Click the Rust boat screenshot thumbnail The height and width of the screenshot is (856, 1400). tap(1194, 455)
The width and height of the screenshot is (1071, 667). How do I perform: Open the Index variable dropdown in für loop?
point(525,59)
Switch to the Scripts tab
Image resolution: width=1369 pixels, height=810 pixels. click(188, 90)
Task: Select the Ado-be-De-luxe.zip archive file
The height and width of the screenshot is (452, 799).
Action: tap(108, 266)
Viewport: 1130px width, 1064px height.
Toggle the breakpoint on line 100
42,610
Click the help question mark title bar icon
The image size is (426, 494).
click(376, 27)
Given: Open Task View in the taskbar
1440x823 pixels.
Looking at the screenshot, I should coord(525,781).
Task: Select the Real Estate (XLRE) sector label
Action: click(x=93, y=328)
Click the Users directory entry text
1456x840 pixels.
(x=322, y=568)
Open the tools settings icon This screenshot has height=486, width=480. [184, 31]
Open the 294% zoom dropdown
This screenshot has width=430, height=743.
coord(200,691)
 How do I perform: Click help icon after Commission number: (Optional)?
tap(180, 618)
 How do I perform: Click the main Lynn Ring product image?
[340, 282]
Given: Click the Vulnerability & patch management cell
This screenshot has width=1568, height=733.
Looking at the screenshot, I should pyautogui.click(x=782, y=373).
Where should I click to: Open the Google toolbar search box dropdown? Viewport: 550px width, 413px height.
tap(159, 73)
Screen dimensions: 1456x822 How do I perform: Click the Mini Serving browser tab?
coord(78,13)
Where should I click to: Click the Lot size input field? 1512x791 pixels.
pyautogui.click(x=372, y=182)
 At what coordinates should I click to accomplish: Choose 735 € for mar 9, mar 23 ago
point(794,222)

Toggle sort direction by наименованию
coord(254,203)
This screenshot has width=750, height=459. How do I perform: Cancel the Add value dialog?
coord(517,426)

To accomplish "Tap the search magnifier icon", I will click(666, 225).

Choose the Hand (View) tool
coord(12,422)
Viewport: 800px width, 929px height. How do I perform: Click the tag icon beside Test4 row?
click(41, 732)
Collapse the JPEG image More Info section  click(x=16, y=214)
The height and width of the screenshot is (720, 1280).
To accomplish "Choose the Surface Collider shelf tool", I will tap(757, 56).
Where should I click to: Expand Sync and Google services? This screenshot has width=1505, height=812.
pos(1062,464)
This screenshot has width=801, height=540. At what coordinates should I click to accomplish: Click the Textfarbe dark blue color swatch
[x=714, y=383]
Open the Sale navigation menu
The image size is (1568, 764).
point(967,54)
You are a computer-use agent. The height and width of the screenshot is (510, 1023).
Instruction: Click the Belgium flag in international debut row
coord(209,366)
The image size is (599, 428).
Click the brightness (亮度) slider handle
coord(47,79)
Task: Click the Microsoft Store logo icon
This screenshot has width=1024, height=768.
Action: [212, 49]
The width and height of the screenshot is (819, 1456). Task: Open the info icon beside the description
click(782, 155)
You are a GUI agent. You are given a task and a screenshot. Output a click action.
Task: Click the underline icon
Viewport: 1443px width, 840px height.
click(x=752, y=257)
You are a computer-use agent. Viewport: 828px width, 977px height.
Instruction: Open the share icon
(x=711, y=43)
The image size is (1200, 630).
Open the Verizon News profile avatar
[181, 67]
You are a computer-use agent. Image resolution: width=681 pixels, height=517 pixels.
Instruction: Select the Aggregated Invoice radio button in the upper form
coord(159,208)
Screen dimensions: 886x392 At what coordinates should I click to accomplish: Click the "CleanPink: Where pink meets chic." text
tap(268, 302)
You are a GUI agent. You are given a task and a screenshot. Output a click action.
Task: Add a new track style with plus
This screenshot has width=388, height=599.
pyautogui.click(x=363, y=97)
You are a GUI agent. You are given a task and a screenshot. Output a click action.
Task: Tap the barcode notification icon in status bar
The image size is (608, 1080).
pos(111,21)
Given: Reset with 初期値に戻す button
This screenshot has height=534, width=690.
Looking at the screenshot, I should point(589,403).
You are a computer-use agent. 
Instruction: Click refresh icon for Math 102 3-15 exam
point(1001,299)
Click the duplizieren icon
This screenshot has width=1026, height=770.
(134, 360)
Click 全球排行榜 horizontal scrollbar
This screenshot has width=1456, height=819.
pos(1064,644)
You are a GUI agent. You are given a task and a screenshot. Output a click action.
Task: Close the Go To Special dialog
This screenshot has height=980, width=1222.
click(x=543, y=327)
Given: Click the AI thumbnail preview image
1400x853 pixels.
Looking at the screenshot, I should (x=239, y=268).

***

(WRITTEN REQUEST): Reproduce verbatim the listing lines beginning at the line that contains "Click the duplizieren icon" and continuing through the final line of the listing, both ends included.

(OUTPUT FOR THIS TASK):
Click the duplizieren icon
This screenshot has width=1026, height=770.
(134, 360)
Click 全球排行榜 horizontal scrollbar
This screenshot has width=1456, height=819.
pos(1064,644)
You are a GUI agent. You are given a task and a screenshot. Output a click action.
Task: Close the Go To Special dialog
This screenshot has height=980, width=1222.
click(x=543, y=327)
Given: Click the AI thumbnail preview image
1400x853 pixels.
Looking at the screenshot, I should (x=239, y=268).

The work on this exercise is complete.